Provided entries
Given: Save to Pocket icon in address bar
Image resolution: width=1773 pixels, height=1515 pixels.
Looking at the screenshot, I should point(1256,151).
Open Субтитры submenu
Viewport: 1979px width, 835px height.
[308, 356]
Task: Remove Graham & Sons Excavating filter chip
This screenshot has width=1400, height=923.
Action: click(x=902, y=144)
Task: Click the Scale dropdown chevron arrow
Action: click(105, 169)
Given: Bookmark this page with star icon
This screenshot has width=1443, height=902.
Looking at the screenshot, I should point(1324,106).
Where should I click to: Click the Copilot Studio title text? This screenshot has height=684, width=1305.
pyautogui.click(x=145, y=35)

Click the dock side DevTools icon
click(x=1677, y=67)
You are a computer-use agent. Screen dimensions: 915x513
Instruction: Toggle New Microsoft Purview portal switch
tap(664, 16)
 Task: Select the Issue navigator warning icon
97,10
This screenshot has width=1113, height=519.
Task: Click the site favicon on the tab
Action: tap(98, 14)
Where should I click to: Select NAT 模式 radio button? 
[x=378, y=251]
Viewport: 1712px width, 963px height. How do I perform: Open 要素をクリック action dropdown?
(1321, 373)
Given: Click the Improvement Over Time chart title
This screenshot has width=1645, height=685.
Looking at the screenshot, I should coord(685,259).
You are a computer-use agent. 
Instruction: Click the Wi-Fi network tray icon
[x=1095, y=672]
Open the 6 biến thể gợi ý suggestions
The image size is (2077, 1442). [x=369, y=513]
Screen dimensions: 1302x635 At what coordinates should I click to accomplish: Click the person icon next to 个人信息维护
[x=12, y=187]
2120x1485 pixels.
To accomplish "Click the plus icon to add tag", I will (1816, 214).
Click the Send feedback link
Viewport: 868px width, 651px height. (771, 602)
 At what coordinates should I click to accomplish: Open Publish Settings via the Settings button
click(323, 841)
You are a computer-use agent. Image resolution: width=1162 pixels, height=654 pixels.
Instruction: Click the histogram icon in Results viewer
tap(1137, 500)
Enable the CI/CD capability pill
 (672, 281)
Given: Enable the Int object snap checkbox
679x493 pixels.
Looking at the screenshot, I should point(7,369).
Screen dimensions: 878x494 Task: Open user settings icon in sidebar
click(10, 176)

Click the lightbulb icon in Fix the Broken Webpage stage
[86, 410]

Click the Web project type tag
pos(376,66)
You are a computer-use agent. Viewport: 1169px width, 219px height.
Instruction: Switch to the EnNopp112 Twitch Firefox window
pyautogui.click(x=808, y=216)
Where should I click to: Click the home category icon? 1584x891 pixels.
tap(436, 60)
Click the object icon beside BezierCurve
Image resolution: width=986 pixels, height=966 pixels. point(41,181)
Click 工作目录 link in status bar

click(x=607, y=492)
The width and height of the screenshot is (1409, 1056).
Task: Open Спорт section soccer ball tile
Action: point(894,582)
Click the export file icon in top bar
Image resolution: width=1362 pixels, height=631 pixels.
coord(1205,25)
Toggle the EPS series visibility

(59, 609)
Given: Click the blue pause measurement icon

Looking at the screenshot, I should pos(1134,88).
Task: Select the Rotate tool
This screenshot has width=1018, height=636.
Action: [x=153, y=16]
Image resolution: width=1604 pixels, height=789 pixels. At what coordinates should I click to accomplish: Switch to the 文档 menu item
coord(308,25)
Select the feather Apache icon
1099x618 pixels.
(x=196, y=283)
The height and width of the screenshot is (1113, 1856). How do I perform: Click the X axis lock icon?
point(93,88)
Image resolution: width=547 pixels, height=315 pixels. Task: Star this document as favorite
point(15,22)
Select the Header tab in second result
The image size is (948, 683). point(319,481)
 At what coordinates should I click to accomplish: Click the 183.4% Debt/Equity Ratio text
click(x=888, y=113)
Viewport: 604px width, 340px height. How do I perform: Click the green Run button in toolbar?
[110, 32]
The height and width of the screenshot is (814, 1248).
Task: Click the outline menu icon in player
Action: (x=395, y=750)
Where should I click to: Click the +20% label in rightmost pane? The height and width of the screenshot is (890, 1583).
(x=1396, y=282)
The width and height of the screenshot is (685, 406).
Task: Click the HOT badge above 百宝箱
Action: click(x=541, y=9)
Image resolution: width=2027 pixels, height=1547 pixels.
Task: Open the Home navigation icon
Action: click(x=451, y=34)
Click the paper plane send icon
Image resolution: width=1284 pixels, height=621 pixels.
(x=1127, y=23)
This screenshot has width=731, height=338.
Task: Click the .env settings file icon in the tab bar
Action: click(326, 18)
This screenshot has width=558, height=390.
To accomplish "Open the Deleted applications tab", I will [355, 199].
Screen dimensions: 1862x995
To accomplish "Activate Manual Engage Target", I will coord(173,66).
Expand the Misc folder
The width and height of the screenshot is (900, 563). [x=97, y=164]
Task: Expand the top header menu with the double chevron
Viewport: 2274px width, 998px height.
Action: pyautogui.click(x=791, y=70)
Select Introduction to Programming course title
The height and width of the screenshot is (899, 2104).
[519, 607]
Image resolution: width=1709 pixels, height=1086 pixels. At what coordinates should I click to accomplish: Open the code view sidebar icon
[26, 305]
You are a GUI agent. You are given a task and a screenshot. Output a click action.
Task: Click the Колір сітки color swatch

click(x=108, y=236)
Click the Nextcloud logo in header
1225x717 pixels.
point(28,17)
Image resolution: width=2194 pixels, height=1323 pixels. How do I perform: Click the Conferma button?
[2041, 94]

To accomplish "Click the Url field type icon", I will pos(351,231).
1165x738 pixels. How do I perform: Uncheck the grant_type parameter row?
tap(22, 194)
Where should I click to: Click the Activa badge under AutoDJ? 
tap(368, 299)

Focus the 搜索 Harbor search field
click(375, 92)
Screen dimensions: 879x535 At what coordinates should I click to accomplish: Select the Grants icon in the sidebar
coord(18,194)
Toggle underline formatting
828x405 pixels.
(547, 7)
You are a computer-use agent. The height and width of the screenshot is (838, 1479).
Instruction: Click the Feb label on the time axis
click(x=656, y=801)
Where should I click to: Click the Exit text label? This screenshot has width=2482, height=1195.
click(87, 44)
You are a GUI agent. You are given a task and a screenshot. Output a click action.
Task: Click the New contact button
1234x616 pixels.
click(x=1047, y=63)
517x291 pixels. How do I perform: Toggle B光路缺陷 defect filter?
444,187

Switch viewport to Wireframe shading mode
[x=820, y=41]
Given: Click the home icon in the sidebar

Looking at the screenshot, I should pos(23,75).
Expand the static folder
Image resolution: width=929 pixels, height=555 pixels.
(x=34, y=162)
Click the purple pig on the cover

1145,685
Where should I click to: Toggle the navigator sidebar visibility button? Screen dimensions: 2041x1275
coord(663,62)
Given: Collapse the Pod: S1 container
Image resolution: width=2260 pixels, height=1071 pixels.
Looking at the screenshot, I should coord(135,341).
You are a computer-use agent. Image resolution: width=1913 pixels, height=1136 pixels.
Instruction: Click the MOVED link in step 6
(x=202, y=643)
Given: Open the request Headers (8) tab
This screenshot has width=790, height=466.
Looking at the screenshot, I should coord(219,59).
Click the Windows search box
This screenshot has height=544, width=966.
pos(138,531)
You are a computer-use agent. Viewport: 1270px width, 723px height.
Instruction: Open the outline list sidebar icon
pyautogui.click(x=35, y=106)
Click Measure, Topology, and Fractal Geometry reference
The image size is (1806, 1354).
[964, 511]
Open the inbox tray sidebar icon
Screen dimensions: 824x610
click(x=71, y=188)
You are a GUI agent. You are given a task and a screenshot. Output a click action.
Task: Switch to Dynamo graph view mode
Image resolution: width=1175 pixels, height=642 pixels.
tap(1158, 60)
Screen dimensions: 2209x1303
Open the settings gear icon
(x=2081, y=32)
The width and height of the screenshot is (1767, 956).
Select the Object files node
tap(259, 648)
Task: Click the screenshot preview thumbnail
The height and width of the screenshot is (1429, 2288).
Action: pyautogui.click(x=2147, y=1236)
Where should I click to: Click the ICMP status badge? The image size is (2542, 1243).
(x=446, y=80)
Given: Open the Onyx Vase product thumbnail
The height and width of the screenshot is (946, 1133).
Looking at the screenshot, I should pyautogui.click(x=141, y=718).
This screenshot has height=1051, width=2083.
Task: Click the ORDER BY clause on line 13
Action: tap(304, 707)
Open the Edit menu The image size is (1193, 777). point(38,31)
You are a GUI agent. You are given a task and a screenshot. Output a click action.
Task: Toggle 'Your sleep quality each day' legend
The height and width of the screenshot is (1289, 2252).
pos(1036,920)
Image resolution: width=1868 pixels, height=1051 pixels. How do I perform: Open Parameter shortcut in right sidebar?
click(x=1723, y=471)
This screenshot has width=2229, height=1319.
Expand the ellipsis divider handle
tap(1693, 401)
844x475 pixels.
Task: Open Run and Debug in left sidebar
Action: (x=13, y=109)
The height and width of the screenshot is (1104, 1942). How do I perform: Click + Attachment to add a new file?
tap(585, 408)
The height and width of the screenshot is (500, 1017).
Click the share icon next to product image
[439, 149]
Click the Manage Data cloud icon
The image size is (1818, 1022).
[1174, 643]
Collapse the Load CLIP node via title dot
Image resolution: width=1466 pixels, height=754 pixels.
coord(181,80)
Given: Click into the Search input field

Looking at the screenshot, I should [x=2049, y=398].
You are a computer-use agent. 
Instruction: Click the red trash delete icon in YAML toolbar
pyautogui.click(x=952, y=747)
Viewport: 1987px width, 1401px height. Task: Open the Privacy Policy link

Task statement
Work out how many lines in the data above contain the word "thumbnail" and respond with that number only.

Response
2